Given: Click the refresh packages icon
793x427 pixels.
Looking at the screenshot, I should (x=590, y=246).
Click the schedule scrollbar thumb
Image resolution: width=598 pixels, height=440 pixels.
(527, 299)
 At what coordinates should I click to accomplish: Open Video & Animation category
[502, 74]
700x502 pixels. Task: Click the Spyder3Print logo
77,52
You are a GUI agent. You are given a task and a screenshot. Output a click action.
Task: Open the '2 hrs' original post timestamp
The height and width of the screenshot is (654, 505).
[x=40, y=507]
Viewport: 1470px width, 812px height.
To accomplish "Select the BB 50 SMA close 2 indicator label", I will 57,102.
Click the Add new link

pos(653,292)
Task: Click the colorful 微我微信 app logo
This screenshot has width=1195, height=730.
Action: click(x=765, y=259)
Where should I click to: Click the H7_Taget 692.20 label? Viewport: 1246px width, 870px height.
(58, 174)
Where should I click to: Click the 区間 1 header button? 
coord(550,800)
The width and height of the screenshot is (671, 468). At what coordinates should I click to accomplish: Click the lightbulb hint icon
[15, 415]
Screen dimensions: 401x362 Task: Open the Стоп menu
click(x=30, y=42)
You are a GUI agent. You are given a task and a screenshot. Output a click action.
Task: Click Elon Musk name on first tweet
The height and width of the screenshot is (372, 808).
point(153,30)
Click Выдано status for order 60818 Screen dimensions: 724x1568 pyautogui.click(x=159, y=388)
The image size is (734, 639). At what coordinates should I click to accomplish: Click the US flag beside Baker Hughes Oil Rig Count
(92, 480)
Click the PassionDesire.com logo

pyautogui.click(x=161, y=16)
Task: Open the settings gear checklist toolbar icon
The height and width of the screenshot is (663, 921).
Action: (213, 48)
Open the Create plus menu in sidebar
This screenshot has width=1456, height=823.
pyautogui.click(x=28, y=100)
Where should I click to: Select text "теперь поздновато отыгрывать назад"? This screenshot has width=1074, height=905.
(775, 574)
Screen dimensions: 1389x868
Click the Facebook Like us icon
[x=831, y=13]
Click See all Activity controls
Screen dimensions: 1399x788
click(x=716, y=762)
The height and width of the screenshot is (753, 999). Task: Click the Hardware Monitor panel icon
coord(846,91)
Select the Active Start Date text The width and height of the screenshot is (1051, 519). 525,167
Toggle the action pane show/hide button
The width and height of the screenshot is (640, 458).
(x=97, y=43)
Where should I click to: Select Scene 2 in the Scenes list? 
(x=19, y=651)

* * * * * * * * *

#### Task item:
Everything in the records should be written out again exactly.

#### Response area:
Given: Click the refresh packages icon
793x427 pixels.
Looking at the screenshot, I should (x=590, y=246).
Click the schedule scrollbar thumb
Image resolution: width=598 pixels, height=440 pixels.
(527, 299)
 At what coordinates should I click to accomplish: Open Video & Animation category
[502, 74]
700x502 pixels. Task: Click the Spyder3Print logo
77,52
You are a GUI agent. You are given a task and a screenshot. Output a click action.
Task: Open the '2 hrs' original post timestamp
The height and width of the screenshot is (654, 505).
[x=40, y=507]
Viewport: 1470px width, 812px height.
To accomplish "Select the BB 50 SMA close 2 indicator label", I will 57,102.
Click the Add new link

pos(653,292)
Task: Click the colorful 微我微信 app logo
This screenshot has width=1195, height=730.
Action: click(x=765, y=259)
Where should I click to: Click the H7_Taget 692.20 label? Viewport: 1246px width, 870px height.
(58, 174)
Where should I click to: Click the 区間 1 header button? 
coord(550,800)
The width and height of the screenshot is (671, 468). At what coordinates should I click to accomplish: Click the lightbulb hint icon
[15, 415]
Screen dimensions: 401x362 Task: Open the Стоп menu
click(x=30, y=42)
You are a GUI agent. You are given a task and a screenshot. Output a click action.
Task: Click Elon Musk name on first tweet
The height and width of the screenshot is (372, 808).
point(153,30)
Click Выдано status for order 60818 Screen dimensions: 724x1568 pyautogui.click(x=159, y=388)
The image size is (734, 639). At what coordinates should I click to accomplish: Click the US flag beside Baker Hughes Oil Rig Count
(92, 480)
Click the PassionDesire.com logo

pyautogui.click(x=161, y=16)
Task: Open the settings gear checklist toolbar icon
The height and width of the screenshot is (663, 921).
Action: (213, 48)
Open the Create plus menu in sidebar
This screenshot has width=1456, height=823.
pyautogui.click(x=28, y=100)
Where should I click to: Select text "теперь поздновато отыгрывать назад"? This screenshot has width=1074, height=905.
(775, 574)
Screen dimensions: 1389x868
Click the Facebook Like us icon
[x=831, y=13]
Click See all Activity controls
Screen dimensions: 1399x788
click(x=716, y=762)
The height and width of the screenshot is (753, 999). Task: Click the Hardware Monitor panel icon
coord(846,91)
Select the Active Start Date text The width and height of the screenshot is (1051, 519). 525,167
Toggle the action pane show/hide button
The width and height of the screenshot is (640, 458).
(x=97, y=43)
Where should I click to: Select Scene 2 in the Scenes list? 
(x=19, y=651)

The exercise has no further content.